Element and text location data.
□ □ □ □ □

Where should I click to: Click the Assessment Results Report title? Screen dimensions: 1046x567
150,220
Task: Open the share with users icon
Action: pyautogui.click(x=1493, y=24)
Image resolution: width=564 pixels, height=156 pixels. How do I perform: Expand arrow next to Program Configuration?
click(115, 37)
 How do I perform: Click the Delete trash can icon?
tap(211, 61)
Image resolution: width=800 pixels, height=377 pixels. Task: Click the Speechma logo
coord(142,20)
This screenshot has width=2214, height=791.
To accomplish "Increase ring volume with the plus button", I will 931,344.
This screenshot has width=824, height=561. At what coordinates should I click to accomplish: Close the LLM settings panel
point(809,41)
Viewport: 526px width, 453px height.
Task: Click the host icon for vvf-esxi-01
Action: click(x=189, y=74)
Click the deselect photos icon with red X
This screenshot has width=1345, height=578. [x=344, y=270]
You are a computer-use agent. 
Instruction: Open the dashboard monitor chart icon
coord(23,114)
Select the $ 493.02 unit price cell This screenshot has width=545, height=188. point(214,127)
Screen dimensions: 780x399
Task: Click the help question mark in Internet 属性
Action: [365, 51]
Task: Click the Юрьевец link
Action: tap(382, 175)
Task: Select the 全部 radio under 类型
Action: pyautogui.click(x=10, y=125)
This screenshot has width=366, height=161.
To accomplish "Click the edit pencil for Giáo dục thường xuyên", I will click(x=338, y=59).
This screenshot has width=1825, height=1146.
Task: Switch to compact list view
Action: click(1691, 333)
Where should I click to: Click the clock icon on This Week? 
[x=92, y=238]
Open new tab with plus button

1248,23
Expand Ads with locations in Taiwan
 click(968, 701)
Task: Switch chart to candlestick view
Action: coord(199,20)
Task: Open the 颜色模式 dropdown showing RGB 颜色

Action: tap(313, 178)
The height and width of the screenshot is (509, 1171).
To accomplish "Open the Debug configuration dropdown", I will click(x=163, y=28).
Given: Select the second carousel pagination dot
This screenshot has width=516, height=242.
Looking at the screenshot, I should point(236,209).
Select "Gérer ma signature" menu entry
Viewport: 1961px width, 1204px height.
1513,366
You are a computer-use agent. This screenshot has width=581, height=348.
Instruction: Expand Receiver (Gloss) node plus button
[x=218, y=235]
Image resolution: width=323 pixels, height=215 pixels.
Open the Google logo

□ □ □ □ □

GIVEN TASK. Copy the lines above word for word, from first to last.

EXERCISE RESPONSE.
Where should I click to: Click the Assessment Results Report title? Screen dimensions: 1046x567
150,220
Task: Open the share with users icon
Action: pyautogui.click(x=1493, y=24)
Image resolution: width=564 pixels, height=156 pixels. How do I perform: Expand arrow next to Program Configuration?
click(115, 37)
 How do I perform: Click the Delete trash can icon?
tap(211, 61)
Image resolution: width=800 pixels, height=377 pixels. Task: Click the Speechma logo
coord(142,20)
This screenshot has width=2214, height=791.
To accomplish "Increase ring volume with the plus button", I will 931,344.
This screenshot has width=824, height=561. At what coordinates should I click to accomplish: Close the LLM settings panel
point(809,41)
Viewport: 526px width, 453px height.
Task: Click the host icon for vvf-esxi-01
Action: click(x=189, y=74)
Click the deselect photos icon with red X
This screenshot has width=1345, height=578. [x=344, y=270]
You are a computer-use agent. 
Instruction: Open the dashboard monitor chart icon
coord(23,114)
Select the $ 493.02 unit price cell This screenshot has width=545, height=188. point(214,127)
Screen dimensions: 780x399
Task: Click the help question mark in Internet 属性
Action: [365, 51]
Task: Click the Юрьевец link
Action: tap(382, 175)
Task: Select the 全部 radio under 类型
Action: pyautogui.click(x=10, y=125)
This screenshot has width=366, height=161.
To accomplish "Click the edit pencil for Giáo dục thường xuyên", I will click(x=338, y=59).
This screenshot has width=1825, height=1146.
Task: Switch to compact list view
Action: click(1691, 333)
Where should I click to: Click the clock icon on This Week? 
[x=92, y=238]
Open new tab with plus button

1248,23
Expand Ads with locations in Taiwan
 click(968, 701)
Task: Switch chart to candlestick view
Action: coord(199,20)
Task: Open the 颜色模式 dropdown showing RGB 颜色

Action: tap(313, 178)
The height and width of the screenshot is (509, 1171).
To accomplish "Open the Debug configuration dropdown", I will click(x=163, y=28).
Given: Select the second carousel pagination dot
This screenshot has width=516, height=242.
Looking at the screenshot, I should point(236,209).
Select "Gérer ma signature" menu entry
Viewport: 1961px width, 1204px height.
1513,366
You are a computer-use agent. This screenshot has width=581, height=348.
Instruction: Expand Receiver (Gloss) node plus button
[x=218, y=235]
Image resolution: width=323 pixels, height=215 pixels.
Open the Google logo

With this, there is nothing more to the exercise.